*Input data:*
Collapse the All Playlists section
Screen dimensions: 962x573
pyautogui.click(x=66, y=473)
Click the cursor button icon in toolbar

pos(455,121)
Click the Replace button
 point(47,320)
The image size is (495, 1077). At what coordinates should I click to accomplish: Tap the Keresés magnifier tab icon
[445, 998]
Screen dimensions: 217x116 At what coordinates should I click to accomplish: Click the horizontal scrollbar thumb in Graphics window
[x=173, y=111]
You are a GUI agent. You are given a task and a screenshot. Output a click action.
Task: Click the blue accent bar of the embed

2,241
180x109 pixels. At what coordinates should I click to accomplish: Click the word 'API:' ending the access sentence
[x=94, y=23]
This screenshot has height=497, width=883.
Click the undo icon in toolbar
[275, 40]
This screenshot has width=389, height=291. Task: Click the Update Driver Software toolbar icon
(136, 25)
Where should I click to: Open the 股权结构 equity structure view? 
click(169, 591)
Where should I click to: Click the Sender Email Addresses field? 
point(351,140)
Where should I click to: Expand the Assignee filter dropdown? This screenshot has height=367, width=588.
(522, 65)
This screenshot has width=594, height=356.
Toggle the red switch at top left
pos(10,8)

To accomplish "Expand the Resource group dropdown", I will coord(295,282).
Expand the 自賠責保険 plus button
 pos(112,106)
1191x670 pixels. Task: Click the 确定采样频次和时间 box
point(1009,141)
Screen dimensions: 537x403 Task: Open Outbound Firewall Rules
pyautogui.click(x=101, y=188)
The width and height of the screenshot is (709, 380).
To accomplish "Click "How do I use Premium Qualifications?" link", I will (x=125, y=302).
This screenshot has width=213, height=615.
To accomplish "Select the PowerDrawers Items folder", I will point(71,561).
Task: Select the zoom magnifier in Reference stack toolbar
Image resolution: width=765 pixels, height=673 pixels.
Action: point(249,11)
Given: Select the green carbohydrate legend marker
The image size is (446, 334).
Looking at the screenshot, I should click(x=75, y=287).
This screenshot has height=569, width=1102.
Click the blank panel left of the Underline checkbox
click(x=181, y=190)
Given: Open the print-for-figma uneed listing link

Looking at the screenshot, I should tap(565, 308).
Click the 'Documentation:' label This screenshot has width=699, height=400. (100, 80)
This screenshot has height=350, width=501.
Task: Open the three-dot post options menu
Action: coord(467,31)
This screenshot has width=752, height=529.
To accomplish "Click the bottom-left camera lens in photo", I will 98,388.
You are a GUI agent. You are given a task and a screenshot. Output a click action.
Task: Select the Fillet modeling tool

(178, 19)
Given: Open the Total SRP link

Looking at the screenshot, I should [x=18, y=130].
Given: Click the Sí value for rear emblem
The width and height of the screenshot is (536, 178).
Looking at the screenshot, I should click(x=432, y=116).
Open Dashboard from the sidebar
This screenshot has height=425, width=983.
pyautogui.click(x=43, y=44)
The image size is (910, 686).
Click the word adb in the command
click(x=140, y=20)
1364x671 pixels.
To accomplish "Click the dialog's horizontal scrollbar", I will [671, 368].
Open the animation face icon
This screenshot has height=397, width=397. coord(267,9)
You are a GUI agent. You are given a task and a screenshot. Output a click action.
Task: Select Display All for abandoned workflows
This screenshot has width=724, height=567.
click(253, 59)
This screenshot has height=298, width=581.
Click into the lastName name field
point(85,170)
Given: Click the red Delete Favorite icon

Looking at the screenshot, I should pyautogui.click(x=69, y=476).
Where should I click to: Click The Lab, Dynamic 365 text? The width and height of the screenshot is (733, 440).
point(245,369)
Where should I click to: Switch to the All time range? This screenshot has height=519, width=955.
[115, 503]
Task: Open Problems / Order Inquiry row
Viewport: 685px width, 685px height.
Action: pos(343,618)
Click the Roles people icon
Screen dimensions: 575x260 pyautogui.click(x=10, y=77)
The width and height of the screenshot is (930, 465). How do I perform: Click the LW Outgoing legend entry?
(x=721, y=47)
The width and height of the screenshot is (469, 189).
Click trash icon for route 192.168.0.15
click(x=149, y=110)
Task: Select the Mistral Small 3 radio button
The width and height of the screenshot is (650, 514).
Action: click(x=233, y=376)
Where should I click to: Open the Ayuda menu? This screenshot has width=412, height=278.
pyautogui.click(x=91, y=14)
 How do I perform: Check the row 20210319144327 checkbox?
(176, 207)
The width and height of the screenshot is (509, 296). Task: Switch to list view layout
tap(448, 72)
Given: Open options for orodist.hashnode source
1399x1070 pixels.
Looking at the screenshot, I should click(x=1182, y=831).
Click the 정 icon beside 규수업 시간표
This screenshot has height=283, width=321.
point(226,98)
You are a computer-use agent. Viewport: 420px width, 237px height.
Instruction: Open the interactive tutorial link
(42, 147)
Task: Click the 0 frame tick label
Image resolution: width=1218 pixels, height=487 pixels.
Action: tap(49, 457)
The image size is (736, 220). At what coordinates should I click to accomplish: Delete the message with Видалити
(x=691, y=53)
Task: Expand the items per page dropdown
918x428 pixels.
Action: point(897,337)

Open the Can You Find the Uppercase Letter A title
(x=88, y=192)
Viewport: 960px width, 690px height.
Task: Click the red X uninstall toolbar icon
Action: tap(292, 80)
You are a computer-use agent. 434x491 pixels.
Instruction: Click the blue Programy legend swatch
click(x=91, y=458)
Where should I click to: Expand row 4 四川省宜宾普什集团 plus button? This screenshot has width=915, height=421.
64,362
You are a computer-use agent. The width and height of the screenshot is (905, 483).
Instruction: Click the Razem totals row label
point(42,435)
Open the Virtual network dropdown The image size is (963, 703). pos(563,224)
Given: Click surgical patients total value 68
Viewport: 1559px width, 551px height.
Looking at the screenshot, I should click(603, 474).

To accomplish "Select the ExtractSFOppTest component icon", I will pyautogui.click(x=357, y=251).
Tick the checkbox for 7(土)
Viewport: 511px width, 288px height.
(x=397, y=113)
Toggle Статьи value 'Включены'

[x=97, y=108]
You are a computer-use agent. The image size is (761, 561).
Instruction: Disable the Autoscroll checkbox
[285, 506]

*Task statement:* Could you produce an exact copy of the whole listing?

*Exercise solution:*
Collapse the All Playlists section
Screen dimensions: 962x573
pyautogui.click(x=66, y=473)
Click the cursor button icon in toolbar

pos(455,121)
Click the Replace button
 point(47,320)
The image size is (495, 1077). At what coordinates should I click to accomplish: Tap the Keresés magnifier tab icon
[445, 998]
Screen dimensions: 217x116 At what coordinates should I click to accomplish: Click the horizontal scrollbar thumb in Graphics window
[x=173, y=111]
You are a GUI agent. You are given a task and a screenshot. Output a click action.
Task: Click the blue accent bar of the embed

2,241
180x109 pixels. At what coordinates should I click to accomplish: Click the word 'API:' ending the access sentence
[x=94, y=23]
This screenshot has height=497, width=883.
Click the undo icon in toolbar
[275, 40]
This screenshot has width=389, height=291. Task: Click the Update Driver Software toolbar icon
(136, 25)
Where should I click to: Open the 股权结构 equity structure view? 
click(169, 591)
Where should I click to: Click the Sender Email Addresses field? 
point(351,140)
Where should I click to: Expand the Assignee filter dropdown? This screenshot has height=367, width=588.
(522, 65)
This screenshot has width=594, height=356.
Toggle the red switch at top left
pos(10,8)

To accomplish "Expand the Resource group dropdown", I will coord(295,282).
Expand the 自賠責保険 plus button
 pos(112,106)
1191x670 pixels. Task: Click the 确定采样频次和时间 box
point(1009,141)
Screen dimensions: 537x403 Task: Open Outbound Firewall Rules
pyautogui.click(x=101, y=188)
The width and height of the screenshot is (709, 380).
To accomplish "Click "How do I use Premium Qualifications?" link", I will (x=125, y=302).
This screenshot has width=213, height=615.
To accomplish "Select the PowerDrawers Items folder", I will point(71,561).
Task: Select the zoom magnifier in Reference stack toolbar
Image resolution: width=765 pixels, height=673 pixels.
Action: point(249,11)
Given: Select the green carbohydrate legend marker
The image size is (446, 334).
Looking at the screenshot, I should click(x=75, y=287).
This screenshot has height=569, width=1102.
Click the blank panel left of the Underline checkbox
click(x=181, y=190)
Given: Open the print-for-figma uneed listing link

Looking at the screenshot, I should tap(565, 308).
Click the 'Documentation:' label This screenshot has width=699, height=400. (100, 80)
This screenshot has height=350, width=501.
Task: Open the three-dot post options menu
Action: coord(467,31)
This screenshot has width=752, height=529.
To accomplish "Click the bottom-left camera lens in photo", I will 98,388.
You are a GUI agent. You are given a task and a screenshot. Output a click action.
Task: Select the Fillet modeling tool

(178, 19)
Given: Open the Total SRP link

Looking at the screenshot, I should [x=18, y=130].
Given: Click the Sí value for rear emblem
The width and height of the screenshot is (536, 178).
Looking at the screenshot, I should click(x=432, y=116).
Open Dashboard from the sidebar
This screenshot has height=425, width=983.
pyautogui.click(x=43, y=44)
The image size is (910, 686).
Click the word adb in the command
click(x=140, y=20)
1364x671 pixels.
To accomplish "Click the dialog's horizontal scrollbar", I will [671, 368].
Open the animation face icon
This screenshot has height=397, width=397. coord(267,9)
You are a GUI agent. You are given a task and a screenshot. Output a click action.
Task: Select Display All for abandoned workflows
This screenshot has width=724, height=567.
click(253, 59)
This screenshot has height=298, width=581.
Click into the lastName name field
point(85,170)
Given: Click the red Delete Favorite icon

Looking at the screenshot, I should pyautogui.click(x=69, y=476).
Where should I click to: Click The Lab, Dynamic 365 text? The width and height of the screenshot is (733, 440).
point(245,369)
Where should I click to: Switch to the All time range? This screenshot has height=519, width=955.
[115, 503]
Task: Open Problems / Order Inquiry row
Viewport: 685px width, 685px height.
Action: pos(343,618)
Click the Roles people icon
Screen dimensions: 575x260 pyautogui.click(x=10, y=77)
The width and height of the screenshot is (930, 465). How do I perform: Click the LW Outgoing legend entry?
(x=721, y=47)
The width and height of the screenshot is (469, 189).
Click trash icon for route 192.168.0.15
click(x=149, y=110)
Task: Select the Mistral Small 3 radio button
The width and height of the screenshot is (650, 514).
Action: click(x=233, y=376)
Where should I click to: Open the Ayuda menu? This screenshot has width=412, height=278.
pyautogui.click(x=91, y=14)
 How do I perform: Check the row 20210319144327 checkbox?
(176, 207)
The width and height of the screenshot is (509, 296). Task: Switch to list view layout
tap(448, 72)
Given: Open options for orodist.hashnode source
1399x1070 pixels.
Looking at the screenshot, I should click(x=1182, y=831).
Click the 정 icon beside 규수업 시간표
This screenshot has height=283, width=321.
point(226,98)
You are a computer-use agent. Viewport: 420px width, 237px height.
Instruction: Open the interactive tutorial link
(42, 147)
Task: Click the 0 frame tick label
Image resolution: width=1218 pixels, height=487 pixels.
Action: tap(49, 457)
The image size is (736, 220). At what coordinates should I click to accomplish: Delete the message with Видалити
(x=691, y=53)
Task: Expand the items per page dropdown
918x428 pixels.
Action: point(897,337)

Open the Can You Find the Uppercase Letter A title
(x=88, y=192)
Viewport: 960px width, 690px height.
Task: Click the red X uninstall toolbar icon
Action: tap(292, 80)
You are a computer-use agent. 434x491 pixels.
Instruction: Click the blue Programy legend swatch
click(x=91, y=458)
Where should I click to: Expand row 4 四川省宜宾普什集团 plus button? This screenshot has width=915, height=421.
64,362
You are a computer-use agent. The width and height of the screenshot is (905, 483).
Instruction: Click the Razem totals row label
point(42,435)
Open the Virtual network dropdown The image size is (963, 703). pos(563,224)
Given: Click surgical patients total value 68
Viewport: 1559px width, 551px height.
Looking at the screenshot, I should click(603, 474).

To accomplish "Select the ExtractSFOppTest component icon", I will pyautogui.click(x=357, y=251).
Tick the checkbox for 7(土)
Viewport: 511px width, 288px height.
(x=397, y=113)
Toggle Статьи value 'Включены'

[x=97, y=108]
You are a computer-use agent. The image size is (761, 561).
Instruction: Disable the Autoscroll checkbox
[285, 506]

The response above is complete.